Collected data
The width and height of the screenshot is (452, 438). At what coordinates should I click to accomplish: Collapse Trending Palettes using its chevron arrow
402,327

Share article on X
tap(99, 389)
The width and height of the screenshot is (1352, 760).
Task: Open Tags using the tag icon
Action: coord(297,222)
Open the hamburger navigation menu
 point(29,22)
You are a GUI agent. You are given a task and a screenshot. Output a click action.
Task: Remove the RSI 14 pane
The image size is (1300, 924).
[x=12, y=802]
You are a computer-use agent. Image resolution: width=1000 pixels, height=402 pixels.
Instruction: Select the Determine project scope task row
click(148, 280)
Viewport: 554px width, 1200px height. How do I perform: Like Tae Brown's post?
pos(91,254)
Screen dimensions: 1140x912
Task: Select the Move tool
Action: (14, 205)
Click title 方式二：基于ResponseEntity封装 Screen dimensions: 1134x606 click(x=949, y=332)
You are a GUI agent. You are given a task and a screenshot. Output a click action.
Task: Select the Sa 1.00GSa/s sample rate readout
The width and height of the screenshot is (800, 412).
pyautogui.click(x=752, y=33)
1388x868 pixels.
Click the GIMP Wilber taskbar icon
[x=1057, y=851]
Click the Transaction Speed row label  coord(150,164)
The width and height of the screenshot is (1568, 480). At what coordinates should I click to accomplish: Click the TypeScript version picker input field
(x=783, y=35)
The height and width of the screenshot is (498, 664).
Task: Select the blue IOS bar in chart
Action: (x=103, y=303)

_TO DO_
Each line of the data above must be restated word for word.

_REPLY_
The width and height of the screenshot is (452, 438). At what coordinates should I click to accomplish: Collapse Trending Palettes using its chevron arrow
402,327

Share article on X
tap(99, 389)
The width and height of the screenshot is (1352, 760).
Task: Open Tags using the tag icon
Action: coord(297,222)
Open the hamburger navigation menu
 point(29,22)
You are a GUI agent. You are given a task and a screenshot. Output a click action.
Task: Remove the RSI 14 pane
The image size is (1300, 924).
[x=12, y=802]
You are a computer-use agent. Image resolution: width=1000 pixels, height=402 pixels.
Instruction: Select the Determine project scope task row
click(148, 280)
Viewport: 554px width, 1200px height. How do I perform: Like Tae Brown's post?
pos(91,254)
Screen dimensions: 1140x912
Task: Select the Move tool
Action: (14, 205)
Click title 方式二：基于ResponseEntity封装 Screen dimensions: 1134x606 click(x=949, y=332)
You are a GUI agent. You are given a task and a screenshot. Output a click action.
Task: Select the Sa 1.00GSa/s sample rate readout
The width and height of the screenshot is (800, 412).
pyautogui.click(x=752, y=33)
1388x868 pixels.
Click the GIMP Wilber taskbar icon
[x=1057, y=851]
Click the Transaction Speed row label  coord(150,164)
The width and height of the screenshot is (1568, 480). At what coordinates should I click to accomplish: Click the TypeScript version picker input field
(x=783, y=35)
The height and width of the screenshot is (498, 664).
Task: Select the blue IOS bar in chart
Action: (x=103, y=303)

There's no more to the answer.